But I think that there has been a change in the way people
think about cars that isn't driven by Tesla Motors, but it's
driven by the world. I remember when the Prius came out, for
example. There were articles written saying that the Prius
cost as much more money than the equivalent gasoline-powered
car and that the difference in gas mileage is that and
therefore the Prius will pay for itself in 50 years or
whatever it is. And I think that that's the way that people
thought about electric cars and other technology cars at least
since the 1970s oil crisis.
And that has changed and that's changed noticeably in the last
four or five years. And the change is because of two things:
I think first people have broadly recognized that we have to
do something about global climate change. It was in the
president's State of the Union speech this year, even, and
everybody realizes that somebody has to—excuse
me—everybody realizes that somebody has to do something
about that and that means themselves and their own personal
choices matter.
And the other major factor is the inescapable connection
between our problems in the Middle East and our addiction to
oil. We depend on too much oil not just from countries in the
Middle East but also, let's toss in Venezuela and even
Nigeria, where the people don't particularly like us and the
supply of oil is not stable. We need to do something about
that and I think that broadly, consumers are aware of this.
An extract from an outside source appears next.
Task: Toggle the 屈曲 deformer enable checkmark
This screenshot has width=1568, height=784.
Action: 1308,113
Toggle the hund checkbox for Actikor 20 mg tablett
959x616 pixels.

So when people go out and buy a highly efficient car, even a
hybrid or whatever today, they're not doing it now to save a
few dollars, they aren't doing that now. They're buying it
because they are making a statement that they are doing the
right thing from whatever their perspective of the right thing
is they are doing the right thing. And for that I highly
applaud them. And I think that makes the electric car market
today a very, very different thing than it has ever been in
the past because we are no longer quite so subject to
fluctuations in oil price. If OPEC decides to drop the price
of oil significantly and gasoline drops a bit, it will impact
us some, but it's not the same thing as people will remember,
and people realize that our national security and the
environment of the planet depends on the choices we make with
our cars.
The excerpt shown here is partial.